2023-12-21

DBT Quick WalkThrough

Intro

In this article I will describe a step-by-step guide on how to setup a local DBT enviroment and some basic ground rules to use it.

What is DBT

dbt™ is a SQL-first transformation workflow that lets teams quickly and collaboratively deploy analytics code following software engineering best practices like modularity, portability, CI/CD, and documentation

Pre Requirements

In order to use dbt™ one must have the python requirements installed, they may differe based on the enviroment your are using. Will provide an example for a Linux based system

sudo apt-get install git libpq-dev python-dev python3-pip
pip install dbt-core
pip install dbt-postgres

Setup a PostgreSQL Enviroment

One can use different sources such as Snowflake, BigQuery, etc. For the testing purposes lets run a docker image with postgres.

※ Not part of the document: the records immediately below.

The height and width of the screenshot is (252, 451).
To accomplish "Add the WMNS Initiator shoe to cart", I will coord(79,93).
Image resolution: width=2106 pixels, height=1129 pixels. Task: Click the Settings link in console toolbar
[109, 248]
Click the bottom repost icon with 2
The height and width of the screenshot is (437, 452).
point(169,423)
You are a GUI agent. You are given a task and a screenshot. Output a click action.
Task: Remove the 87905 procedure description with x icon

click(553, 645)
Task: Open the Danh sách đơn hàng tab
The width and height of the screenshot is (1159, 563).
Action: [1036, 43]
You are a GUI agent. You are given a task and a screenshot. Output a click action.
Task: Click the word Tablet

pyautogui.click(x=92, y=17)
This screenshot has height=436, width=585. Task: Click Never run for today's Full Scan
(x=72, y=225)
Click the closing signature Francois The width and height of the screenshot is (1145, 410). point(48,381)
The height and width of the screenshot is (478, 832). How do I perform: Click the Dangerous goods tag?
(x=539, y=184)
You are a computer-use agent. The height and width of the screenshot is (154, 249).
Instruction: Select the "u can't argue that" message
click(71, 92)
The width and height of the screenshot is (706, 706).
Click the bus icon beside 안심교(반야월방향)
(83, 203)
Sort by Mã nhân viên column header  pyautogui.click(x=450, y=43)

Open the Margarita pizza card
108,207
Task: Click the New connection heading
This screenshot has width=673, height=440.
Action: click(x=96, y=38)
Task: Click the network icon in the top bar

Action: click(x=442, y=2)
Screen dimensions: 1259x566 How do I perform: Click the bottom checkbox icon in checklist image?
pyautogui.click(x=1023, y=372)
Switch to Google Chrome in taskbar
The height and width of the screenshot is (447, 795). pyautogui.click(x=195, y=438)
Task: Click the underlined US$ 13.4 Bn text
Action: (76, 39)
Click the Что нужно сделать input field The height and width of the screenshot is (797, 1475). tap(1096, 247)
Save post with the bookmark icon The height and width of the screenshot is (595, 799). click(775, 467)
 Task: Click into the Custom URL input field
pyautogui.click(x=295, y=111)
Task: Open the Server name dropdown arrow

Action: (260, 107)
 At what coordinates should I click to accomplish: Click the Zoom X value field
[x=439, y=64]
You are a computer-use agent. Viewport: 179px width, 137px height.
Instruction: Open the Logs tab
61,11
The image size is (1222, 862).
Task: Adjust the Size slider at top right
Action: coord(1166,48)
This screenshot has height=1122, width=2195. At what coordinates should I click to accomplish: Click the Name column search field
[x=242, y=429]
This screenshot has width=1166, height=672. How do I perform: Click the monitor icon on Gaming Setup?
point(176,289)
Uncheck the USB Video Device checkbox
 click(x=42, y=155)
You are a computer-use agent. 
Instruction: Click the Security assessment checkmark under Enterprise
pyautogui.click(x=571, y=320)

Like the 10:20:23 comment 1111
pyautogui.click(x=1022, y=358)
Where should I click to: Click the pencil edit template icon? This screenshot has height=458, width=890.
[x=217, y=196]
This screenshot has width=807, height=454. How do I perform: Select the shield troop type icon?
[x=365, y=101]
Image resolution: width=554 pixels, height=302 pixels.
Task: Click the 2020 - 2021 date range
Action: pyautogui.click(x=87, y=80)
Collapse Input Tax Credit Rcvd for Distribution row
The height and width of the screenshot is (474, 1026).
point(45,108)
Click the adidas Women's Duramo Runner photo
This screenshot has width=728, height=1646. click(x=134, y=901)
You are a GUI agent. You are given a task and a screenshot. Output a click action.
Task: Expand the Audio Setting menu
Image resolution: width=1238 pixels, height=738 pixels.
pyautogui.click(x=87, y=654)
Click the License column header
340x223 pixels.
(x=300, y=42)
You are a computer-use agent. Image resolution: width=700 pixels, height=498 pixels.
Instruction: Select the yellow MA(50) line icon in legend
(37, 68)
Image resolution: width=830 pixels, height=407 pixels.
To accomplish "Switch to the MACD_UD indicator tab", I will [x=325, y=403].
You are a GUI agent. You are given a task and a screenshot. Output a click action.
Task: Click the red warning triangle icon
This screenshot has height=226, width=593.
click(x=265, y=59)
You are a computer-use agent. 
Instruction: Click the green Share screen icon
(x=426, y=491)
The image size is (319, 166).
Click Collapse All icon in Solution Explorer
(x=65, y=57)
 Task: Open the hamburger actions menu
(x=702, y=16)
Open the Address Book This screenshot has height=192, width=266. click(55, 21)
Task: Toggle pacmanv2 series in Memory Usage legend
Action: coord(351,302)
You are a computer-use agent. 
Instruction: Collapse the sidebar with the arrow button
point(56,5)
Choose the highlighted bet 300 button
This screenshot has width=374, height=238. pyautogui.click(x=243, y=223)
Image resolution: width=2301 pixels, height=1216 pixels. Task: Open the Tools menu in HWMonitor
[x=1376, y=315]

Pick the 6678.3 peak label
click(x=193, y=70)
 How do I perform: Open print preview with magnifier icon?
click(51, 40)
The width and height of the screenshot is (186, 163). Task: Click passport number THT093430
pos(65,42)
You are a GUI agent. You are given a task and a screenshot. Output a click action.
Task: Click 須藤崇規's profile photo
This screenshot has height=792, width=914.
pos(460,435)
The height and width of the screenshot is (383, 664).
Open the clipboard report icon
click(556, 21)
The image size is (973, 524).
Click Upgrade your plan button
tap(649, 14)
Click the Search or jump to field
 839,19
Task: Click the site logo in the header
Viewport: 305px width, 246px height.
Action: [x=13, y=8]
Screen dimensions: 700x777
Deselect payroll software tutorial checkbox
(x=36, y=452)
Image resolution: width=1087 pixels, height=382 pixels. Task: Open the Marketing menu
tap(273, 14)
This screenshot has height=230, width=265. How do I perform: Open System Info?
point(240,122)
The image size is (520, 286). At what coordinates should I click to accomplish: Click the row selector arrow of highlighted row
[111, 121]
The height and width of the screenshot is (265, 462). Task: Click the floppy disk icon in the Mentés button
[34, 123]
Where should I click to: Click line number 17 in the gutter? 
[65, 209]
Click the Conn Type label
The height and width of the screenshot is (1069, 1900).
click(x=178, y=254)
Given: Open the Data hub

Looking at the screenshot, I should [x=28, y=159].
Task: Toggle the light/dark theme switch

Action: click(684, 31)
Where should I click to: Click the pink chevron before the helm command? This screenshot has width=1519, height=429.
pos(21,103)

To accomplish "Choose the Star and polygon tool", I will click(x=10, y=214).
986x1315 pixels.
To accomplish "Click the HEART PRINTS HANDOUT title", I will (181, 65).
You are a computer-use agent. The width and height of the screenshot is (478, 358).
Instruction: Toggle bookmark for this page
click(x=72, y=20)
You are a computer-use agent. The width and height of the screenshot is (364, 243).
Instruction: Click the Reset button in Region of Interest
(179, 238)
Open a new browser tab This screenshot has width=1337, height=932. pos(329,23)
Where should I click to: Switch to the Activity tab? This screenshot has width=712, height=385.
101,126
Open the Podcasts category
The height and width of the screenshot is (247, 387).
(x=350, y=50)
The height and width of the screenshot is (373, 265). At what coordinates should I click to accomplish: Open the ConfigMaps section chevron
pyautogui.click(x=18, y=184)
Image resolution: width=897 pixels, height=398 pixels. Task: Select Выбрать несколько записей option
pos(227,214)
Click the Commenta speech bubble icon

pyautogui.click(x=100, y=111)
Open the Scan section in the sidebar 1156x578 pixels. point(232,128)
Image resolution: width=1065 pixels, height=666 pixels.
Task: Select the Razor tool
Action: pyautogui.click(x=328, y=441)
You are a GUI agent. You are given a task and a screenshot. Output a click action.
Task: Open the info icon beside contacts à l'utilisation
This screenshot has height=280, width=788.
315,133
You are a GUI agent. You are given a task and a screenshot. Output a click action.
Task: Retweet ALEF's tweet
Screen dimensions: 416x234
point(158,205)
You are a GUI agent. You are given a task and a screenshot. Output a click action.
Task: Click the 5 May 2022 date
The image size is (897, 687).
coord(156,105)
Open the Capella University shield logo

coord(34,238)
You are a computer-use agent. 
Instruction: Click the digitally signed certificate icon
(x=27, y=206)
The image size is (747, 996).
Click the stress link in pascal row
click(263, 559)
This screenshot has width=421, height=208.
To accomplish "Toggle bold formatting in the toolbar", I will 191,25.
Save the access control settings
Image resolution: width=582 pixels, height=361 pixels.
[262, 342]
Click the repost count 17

The following reop has some options for that

https://github.com/rramos/dockers/tree/master/docker-postgres

NOTE: If you will use a different source make sure to install with pip the appropriate connector eg. `pip install dbt-bigquery``

Setup

Lets initialize the environment

dbt init

Provide a name for the project
Include the connection details for the postgresql example
1. host (hostname for the instance): localhost
2. port [5432]:
3. user (dev username): admin
4. pass (dev password):
5. dbname (default database that dbt will build objects in): test_db
6. schema (default schema that dbt will build objects in): dbt
7. threads (1 or more) [1]:

dbt deps

This will make sure it is installed all the required deps for the project

dbt run

If you get an output similiar to the following it means you have everything ready to start using dbt

13:20:25  Running with dbt=1.7.4
13:20:25  Registered adapter: postgres=1.7.4
13:20:25  Found 2 models, 4 tests, 0 sources, 0 exposures, 0 metrics, 401 macros, 0 groups, 0 semantic models
13:20:25  
13:20:25  Concurrency: 1 threads (target='dev')
13:20:25  
13:20:25  1 of 2 START sql table model dbt.my_first_dbt_model ............................ [RUN]
13:20:25  1 of 2 OK created sql table model dbt.my_first_dbt_model ....................... [SELECT 2 in 0.11s]
13:20:25  2 of 2 START sql view model dbt.my_second_dbt_model ............................ [RUN]
13:20:25  2 of 2 OK created sql view model dbt.my_second_dbt_model ....................... [CREATE VIEW in 0.06s]
13:20:25  
13:20:25  Finished running 1 table model, 1 view model in 0 hours 0 minutes and 0.27 seconds (0.27s).
13:20:25  
13:20:25  Completed successfully
13:20:25  
13:20:25  Done. PASS=2 WARN=0 ERROR=0 SKIP=0 TOTAL=2

You can access the web browser to validate the created table and view based on default init: http://localhost:5050/browser/

table: my_first_dbt_model
view: my_second_dbt_model

dbt™ Structure

After you initialize the dbt™ environment you should endup with a structure similar to the following

test
├── analyses
├── dbt_packages
├── dbt_project.yml
├── logs
│   └── dbt.log
├── macros
├── models
│   └── example
│       ├── my_first_dbt_model.sql
│       ├── my_second_dbt_model.sql
│       └── schema.yml
├── README.md
├── seeds
├── snapshots
├── target
│   ├── compiled
│   │   └── test
│   │       └── models
│   │           └── example
│   │               ├── my_first_dbt_model.sql
│   │               ├── my_second_dbt_model.sql
│   │               └── schema.yml
│   │                   ├── not_null_my_first_dbt_model_id.sql
│   │                   ├── not_null_my_second_dbt_model_id.sql
│   │                   ├── unique_my_first_dbt_model_id.sql
│   │                   └── unique_my_second_dbt_model_id.sql
│   ├── graph.gpickle
│   ├── graph_summary.json
│   ├── manifest.json
│   ├── partial_parse.msgpack
│   ├── run
│   │   └── test
│   │       └── models
│   │           └── example
│   │               ├── my_first_dbt_model.sql
│   │               ├── my_second_dbt_model.sql
│   │               └── schema.yml
│   │                   ├── not_null_my_first_dbt_model_id.sql
│   │                   ├── not_null_my_second_dbt_model_id.sql
│   │                   ├── unique_my_first_dbt_model_id.sql
│   │                   └── unique_my_second_dbt_model_id.sql
│   ├── run_results.json
│   └── semantic_manifest.json
└── tests

Lets check the 1st level directories and what you migth find there:

NOTE: The structure may change based on the version and new features that would be included. For this article the dbt version was 1.7.4

analyses

Not tested.

dbt_packages

Installed packages from the packages HUB will lend on this location. You should not need to change here directly unless you are implementing your own packages.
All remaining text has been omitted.